Esses fatos mostram que há pouca preocupação em relação à atividade sexual na velhice, na medida em que se acredita que com o passar dos anos, o interesse pela vida sexual desaparece, porém, sabe-se que a sexualidade faz parte da vida humana durante toda a vida (Gir et al., 2000). Sendo assim, uma pessoa teria condições de manter uma vida sexual ativa até o final da sua vida, mas não é isso o que acontece com boa parcela da população idosa, afinal, apesar de inata ao ser humano, a atividade sexual sofre interferências externas referentes a aspectos sociais, psicológicos e religiosos, entre outros (Fernandez et al., 2005).

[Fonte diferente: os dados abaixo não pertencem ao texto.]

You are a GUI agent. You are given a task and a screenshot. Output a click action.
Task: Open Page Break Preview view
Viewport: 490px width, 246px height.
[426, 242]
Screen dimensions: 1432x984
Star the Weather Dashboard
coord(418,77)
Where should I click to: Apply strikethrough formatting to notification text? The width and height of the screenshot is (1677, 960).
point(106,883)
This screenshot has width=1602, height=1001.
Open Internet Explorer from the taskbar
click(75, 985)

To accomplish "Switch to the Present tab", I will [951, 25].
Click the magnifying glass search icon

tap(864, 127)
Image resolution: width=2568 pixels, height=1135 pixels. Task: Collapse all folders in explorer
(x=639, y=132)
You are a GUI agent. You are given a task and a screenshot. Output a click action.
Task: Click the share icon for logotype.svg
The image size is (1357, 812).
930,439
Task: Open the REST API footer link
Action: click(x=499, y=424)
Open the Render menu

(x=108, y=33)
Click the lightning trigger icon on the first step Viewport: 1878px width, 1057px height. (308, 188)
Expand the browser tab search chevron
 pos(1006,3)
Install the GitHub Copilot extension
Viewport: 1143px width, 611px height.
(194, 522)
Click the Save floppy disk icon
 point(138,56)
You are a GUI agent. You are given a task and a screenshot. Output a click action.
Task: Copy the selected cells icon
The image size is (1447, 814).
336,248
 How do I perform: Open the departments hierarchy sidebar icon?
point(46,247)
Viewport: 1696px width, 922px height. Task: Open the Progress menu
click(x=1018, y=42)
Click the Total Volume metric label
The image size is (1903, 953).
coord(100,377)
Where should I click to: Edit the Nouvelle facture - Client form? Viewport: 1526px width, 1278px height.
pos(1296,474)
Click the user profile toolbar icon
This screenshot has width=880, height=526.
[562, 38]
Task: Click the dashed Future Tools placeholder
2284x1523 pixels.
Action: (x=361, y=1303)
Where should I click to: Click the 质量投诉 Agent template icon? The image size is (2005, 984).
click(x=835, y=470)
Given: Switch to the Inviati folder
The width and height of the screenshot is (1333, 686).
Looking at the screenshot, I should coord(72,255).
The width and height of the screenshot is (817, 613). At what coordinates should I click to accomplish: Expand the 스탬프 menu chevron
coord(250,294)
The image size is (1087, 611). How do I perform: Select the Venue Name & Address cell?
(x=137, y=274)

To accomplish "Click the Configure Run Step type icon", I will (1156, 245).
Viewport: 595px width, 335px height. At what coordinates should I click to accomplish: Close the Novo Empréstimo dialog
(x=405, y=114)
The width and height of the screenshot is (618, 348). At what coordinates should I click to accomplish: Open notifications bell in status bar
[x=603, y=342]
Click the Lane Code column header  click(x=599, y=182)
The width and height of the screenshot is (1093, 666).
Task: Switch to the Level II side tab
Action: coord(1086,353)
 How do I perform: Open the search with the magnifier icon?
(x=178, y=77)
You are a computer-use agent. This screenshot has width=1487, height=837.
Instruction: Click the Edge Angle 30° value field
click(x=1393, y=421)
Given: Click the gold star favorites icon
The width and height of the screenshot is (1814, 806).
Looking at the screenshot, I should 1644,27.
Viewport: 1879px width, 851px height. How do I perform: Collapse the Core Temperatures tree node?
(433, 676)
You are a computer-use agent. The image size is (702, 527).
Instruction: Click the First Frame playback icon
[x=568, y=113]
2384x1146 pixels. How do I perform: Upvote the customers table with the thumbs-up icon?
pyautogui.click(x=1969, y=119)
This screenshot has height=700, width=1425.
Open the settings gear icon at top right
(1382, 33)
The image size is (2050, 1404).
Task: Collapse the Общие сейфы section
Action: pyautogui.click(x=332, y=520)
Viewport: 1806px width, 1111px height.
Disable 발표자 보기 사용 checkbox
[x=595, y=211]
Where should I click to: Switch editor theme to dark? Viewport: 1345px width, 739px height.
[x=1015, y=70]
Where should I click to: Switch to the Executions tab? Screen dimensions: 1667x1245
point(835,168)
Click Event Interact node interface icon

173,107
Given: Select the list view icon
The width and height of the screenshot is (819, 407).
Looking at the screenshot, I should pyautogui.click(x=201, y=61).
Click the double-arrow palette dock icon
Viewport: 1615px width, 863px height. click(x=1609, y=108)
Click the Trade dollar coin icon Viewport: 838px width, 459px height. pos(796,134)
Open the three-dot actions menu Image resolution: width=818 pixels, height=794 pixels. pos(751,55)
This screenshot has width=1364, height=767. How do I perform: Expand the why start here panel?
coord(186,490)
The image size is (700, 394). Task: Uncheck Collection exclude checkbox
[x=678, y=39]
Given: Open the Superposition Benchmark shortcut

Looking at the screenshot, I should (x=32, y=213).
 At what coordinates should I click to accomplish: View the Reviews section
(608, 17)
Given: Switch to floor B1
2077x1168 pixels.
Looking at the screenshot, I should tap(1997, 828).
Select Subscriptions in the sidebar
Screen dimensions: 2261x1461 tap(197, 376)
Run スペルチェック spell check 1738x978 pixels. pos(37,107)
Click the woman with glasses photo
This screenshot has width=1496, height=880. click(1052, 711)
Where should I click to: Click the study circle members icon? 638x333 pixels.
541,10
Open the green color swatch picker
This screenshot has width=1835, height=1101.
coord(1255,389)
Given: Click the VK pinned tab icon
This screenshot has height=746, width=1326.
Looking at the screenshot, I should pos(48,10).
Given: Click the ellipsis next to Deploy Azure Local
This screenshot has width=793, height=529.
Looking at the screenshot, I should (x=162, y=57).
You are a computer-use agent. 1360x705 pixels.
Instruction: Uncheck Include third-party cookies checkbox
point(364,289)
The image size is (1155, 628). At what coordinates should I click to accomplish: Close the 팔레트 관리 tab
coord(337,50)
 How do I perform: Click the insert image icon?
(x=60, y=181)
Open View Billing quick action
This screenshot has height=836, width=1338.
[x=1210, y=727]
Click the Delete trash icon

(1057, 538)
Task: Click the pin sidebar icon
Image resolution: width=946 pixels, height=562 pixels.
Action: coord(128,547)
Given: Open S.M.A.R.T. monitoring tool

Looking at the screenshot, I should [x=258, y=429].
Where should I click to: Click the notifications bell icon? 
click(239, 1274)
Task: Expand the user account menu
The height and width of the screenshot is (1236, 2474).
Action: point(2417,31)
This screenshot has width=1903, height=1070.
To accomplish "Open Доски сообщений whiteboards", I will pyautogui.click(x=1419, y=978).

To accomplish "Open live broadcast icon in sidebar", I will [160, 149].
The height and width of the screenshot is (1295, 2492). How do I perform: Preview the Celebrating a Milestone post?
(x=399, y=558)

Com base no mito da velhice assexuada, o homem idoso que exerce a atividade sexual é considerado “tarado”, enquanto que a mulher idosa que pratique o ato sexual é julgada “assanhada” (Büchele et al., 2006). Sob o mesmo aspecto Negreiros (2004) afirma que “com medo de ser tornar ridícula, para fugir do estigma de ‘velha assanhada’ a idosa adota, em geral, uma postura discreta”. Ainda Gomes et al. (2008) observam o mesmo ao afirmarem que a vida sexual de pessoas idosas é um tema pouco abordado, e que a fala médico-psicológica sobre o assunto costuma ser de forma deserotizada e antierótica. Palacios-Ceña (2012) também observa que embora a atividade sexual contribua para o bem-estar geral, costuma ser negligenciada quando se trata de pessoas idosas. Estes exemplos citados na literatura acadêmica nos mostram que, infelizmente, as pessoas mais velhas que demonstram exercer livremente a sua vida sexual ainda são classificadas por rótulos negativos e pejorativos, tanto em seu meio de contato social, quanto pelos espaços de atenção à saúde e assistência.